=== Dataset ===

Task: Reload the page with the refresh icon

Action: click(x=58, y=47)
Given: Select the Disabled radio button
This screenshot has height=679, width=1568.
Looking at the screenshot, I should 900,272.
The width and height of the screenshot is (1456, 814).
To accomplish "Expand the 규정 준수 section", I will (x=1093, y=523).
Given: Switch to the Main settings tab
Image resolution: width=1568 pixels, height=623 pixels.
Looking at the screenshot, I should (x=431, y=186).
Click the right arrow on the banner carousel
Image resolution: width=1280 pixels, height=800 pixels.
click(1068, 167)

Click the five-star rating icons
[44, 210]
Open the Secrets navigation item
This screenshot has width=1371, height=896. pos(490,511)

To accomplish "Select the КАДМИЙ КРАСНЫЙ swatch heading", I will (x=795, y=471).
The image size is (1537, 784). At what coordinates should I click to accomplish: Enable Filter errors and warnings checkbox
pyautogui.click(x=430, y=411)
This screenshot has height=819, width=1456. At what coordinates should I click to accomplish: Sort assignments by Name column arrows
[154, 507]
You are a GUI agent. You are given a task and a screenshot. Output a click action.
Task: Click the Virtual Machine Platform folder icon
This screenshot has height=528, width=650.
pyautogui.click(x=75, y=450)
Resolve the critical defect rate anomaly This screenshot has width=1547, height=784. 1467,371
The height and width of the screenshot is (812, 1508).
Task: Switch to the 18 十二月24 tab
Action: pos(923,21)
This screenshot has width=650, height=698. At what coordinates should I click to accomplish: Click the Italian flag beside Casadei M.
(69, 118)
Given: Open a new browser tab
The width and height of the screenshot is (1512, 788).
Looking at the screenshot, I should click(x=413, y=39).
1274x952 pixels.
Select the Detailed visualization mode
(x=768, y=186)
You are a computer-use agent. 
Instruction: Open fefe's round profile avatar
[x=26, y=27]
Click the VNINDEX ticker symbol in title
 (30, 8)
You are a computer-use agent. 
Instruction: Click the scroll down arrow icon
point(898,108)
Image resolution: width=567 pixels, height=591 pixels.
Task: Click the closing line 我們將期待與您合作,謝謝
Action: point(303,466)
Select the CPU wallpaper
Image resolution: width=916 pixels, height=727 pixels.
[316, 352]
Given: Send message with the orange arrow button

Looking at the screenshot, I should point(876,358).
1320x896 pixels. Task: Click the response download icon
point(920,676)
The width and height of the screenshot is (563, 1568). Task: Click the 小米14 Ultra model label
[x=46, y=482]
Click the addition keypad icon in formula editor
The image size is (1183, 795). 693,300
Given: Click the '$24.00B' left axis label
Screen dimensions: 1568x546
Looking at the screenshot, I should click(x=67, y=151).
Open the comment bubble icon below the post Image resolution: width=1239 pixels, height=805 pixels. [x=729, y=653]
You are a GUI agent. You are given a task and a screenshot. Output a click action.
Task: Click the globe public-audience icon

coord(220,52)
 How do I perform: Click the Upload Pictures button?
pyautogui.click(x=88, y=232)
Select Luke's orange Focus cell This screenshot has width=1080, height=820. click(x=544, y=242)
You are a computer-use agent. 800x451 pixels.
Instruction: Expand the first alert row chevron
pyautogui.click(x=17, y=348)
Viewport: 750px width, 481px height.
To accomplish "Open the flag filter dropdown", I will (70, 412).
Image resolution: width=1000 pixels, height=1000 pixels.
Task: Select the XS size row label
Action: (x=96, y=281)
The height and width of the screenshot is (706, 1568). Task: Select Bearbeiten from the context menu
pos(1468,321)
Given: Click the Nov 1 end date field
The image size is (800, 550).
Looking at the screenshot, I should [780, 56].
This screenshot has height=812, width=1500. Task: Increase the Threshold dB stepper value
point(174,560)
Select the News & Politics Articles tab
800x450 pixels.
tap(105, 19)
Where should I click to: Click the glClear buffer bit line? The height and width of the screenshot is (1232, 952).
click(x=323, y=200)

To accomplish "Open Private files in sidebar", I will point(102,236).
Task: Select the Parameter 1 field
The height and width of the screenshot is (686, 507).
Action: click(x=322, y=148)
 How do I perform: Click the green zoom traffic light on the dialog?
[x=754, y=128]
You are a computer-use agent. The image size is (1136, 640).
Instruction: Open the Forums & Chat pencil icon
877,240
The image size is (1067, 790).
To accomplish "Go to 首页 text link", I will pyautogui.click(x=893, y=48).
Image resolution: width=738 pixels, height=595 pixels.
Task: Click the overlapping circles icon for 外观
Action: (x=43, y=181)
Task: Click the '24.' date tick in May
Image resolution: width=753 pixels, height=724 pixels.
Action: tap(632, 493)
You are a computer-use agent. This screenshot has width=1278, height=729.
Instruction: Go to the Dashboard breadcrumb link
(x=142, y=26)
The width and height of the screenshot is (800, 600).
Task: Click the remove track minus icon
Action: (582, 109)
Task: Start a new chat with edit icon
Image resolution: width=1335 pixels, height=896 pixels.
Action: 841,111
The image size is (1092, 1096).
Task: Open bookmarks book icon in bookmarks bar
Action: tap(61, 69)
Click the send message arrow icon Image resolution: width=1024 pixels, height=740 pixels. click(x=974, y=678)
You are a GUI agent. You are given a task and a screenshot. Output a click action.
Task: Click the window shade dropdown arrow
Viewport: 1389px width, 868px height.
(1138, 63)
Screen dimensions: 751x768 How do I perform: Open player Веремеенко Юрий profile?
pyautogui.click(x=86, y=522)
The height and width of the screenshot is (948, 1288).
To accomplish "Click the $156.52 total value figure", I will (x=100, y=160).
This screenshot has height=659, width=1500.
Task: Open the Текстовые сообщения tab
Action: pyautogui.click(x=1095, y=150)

===

§ **Exercise objective**
Rewrite all of the material above, changing "refresh icon" to "reload icon" and leaving every other line and character untouched.

§ **Answer in full**
Task: Reload the page with the reload icon

Action: click(x=58, y=47)
Given: Select the Disabled radio button
This screenshot has height=679, width=1568.
Looking at the screenshot, I should 900,272.
The width and height of the screenshot is (1456, 814).
To accomplish "Expand the 규정 준수 section", I will (x=1093, y=523).
Given: Switch to the Main settings tab
Image resolution: width=1568 pixels, height=623 pixels.
Looking at the screenshot, I should (x=431, y=186).
Click the right arrow on the banner carousel
Image resolution: width=1280 pixels, height=800 pixels.
click(1068, 167)

Click the five-star rating icons
[44, 210]
Open the Secrets navigation item
This screenshot has width=1371, height=896. pos(490,511)

To accomplish "Select the КАДМИЙ КРАСНЫЙ swatch heading", I will (x=795, y=471).
The image size is (1537, 784). At what coordinates should I click to accomplish: Enable Filter errors and warnings checkbox
pyautogui.click(x=430, y=411)
This screenshot has height=819, width=1456. At what coordinates should I click to accomplish: Sort assignments by Name column arrows
[154, 507]
You are a GUI agent. You are given a task and a screenshot. Output a click action.
Task: Click the Virtual Machine Platform folder icon
This screenshot has height=528, width=650.
pyautogui.click(x=75, y=450)
Resolve the critical defect rate anomaly This screenshot has width=1547, height=784. 1467,371
The height and width of the screenshot is (812, 1508).
Task: Switch to the 18 十二月24 tab
Action: pos(923,21)
This screenshot has width=650, height=698. At what coordinates should I click to accomplish: Click the Italian flag beside Casadei M.
(69, 118)
Given: Open a new browser tab
The width and height of the screenshot is (1512, 788).
Looking at the screenshot, I should click(x=413, y=39).
1274x952 pixels.
Select the Detailed visualization mode
(x=768, y=186)
You are a computer-use agent. 
Instruction: Open fefe's round profile avatar
[x=26, y=27]
Click the VNINDEX ticker symbol in title
 (30, 8)
You are a computer-use agent. 
Instruction: Click the scroll down arrow icon
point(898,108)
Image resolution: width=567 pixels, height=591 pixels.
Task: Click the closing line 我們將期待與您合作,謝謝
Action: point(303,466)
Select the CPU wallpaper
Image resolution: width=916 pixels, height=727 pixels.
[316, 352]
Given: Send message with the orange arrow button

Looking at the screenshot, I should point(876,358).
1320x896 pixels. Task: Click the response download icon
point(920,676)
The width and height of the screenshot is (563, 1568). Task: Click the 小米14 Ultra model label
[x=46, y=482]
Click the addition keypad icon in formula editor
The image size is (1183, 795). 693,300
Given: Click the '$24.00B' left axis label
Screen dimensions: 1568x546
Looking at the screenshot, I should click(x=67, y=151).
Open the comment bubble icon below the post Image resolution: width=1239 pixels, height=805 pixels. [x=729, y=653]
You are a GUI agent. You are given a task and a screenshot. Output a click action.
Task: Click the globe public-audience icon

coord(220,52)
 How do I perform: Click the Upload Pictures button?
pyautogui.click(x=88, y=232)
Select Luke's orange Focus cell This screenshot has width=1080, height=820. click(x=544, y=242)
You are a computer-use agent. 800x451 pixels.
Instruction: Expand the first alert row chevron
pyautogui.click(x=17, y=348)
Viewport: 750px width, 481px height.
To accomplish "Open the flag filter dropdown", I will (70, 412).
Image resolution: width=1000 pixels, height=1000 pixels.
Task: Select the XS size row label
Action: (x=96, y=281)
The height and width of the screenshot is (706, 1568). Task: Select Bearbeiten from the context menu
pos(1468,321)
Given: Click the Nov 1 end date field
The image size is (800, 550).
Looking at the screenshot, I should [780, 56].
This screenshot has height=812, width=1500. Task: Increase the Threshold dB stepper value
point(174,560)
Select the News & Politics Articles tab
800x450 pixels.
tap(105, 19)
Where should I click to: Click the glClear buffer bit line? The height and width of the screenshot is (1232, 952).
click(x=323, y=200)

To accomplish "Open Private files in sidebar", I will point(102,236).
Task: Select the Parameter 1 field
The height and width of the screenshot is (686, 507).
Action: click(x=322, y=148)
 How do I perform: Click the green zoom traffic light on the dialog?
[x=754, y=128]
You are a computer-use agent. The image size is (1136, 640).
Instruction: Open the Forums & Chat pencil icon
877,240
The image size is (1067, 790).
To accomplish "Go to 首页 text link", I will pyautogui.click(x=893, y=48).
Image resolution: width=738 pixels, height=595 pixels.
Task: Click the overlapping circles icon for 外观
Action: (x=43, y=181)
Task: Click the '24.' date tick in May
Image resolution: width=753 pixels, height=724 pixels.
Action: tap(632, 493)
You are a computer-use agent. This screenshot has width=1278, height=729.
Instruction: Go to the Dashboard breadcrumb link
(x=142, y=26)
The width and height of the screenshot is (800, 600).
Task: Click the remove track minus icon
Action: (582, 109)
Task: Start a new chat with edit icon
Image resolution: width=1335 pixels, height=896 pixels.
Action: 841,111
The image size is (1092, 1096).
Task: Open bookmarks book icon in bookmarks bar
Action: tap(61, 69)
Click the send message arrow icon Image resolution: width=1024 pixels, height=740 pixels. click(x=974, y=678)
You are a GUI agent. You are given a task and a screenshot. Output a click action.
Task: Click the window shade dropdown arrow
Viewport: 1389px width, 868px height.
(1138, 63)
Screen dimensions: 751x768 How do I perform: Open player Веремеенко Юрий profile?
pyautogui.click(x=86, y=522)
The height and width of the screenshot is (948, 1288).
To accomplish "Click the $156.52 total value figure", I will (x=100, y=160).
This screenshot has height=659, width=1500.
Task: Open the Текстовые сообщения tab
Action: pyautogui.click(x=1095, y=150)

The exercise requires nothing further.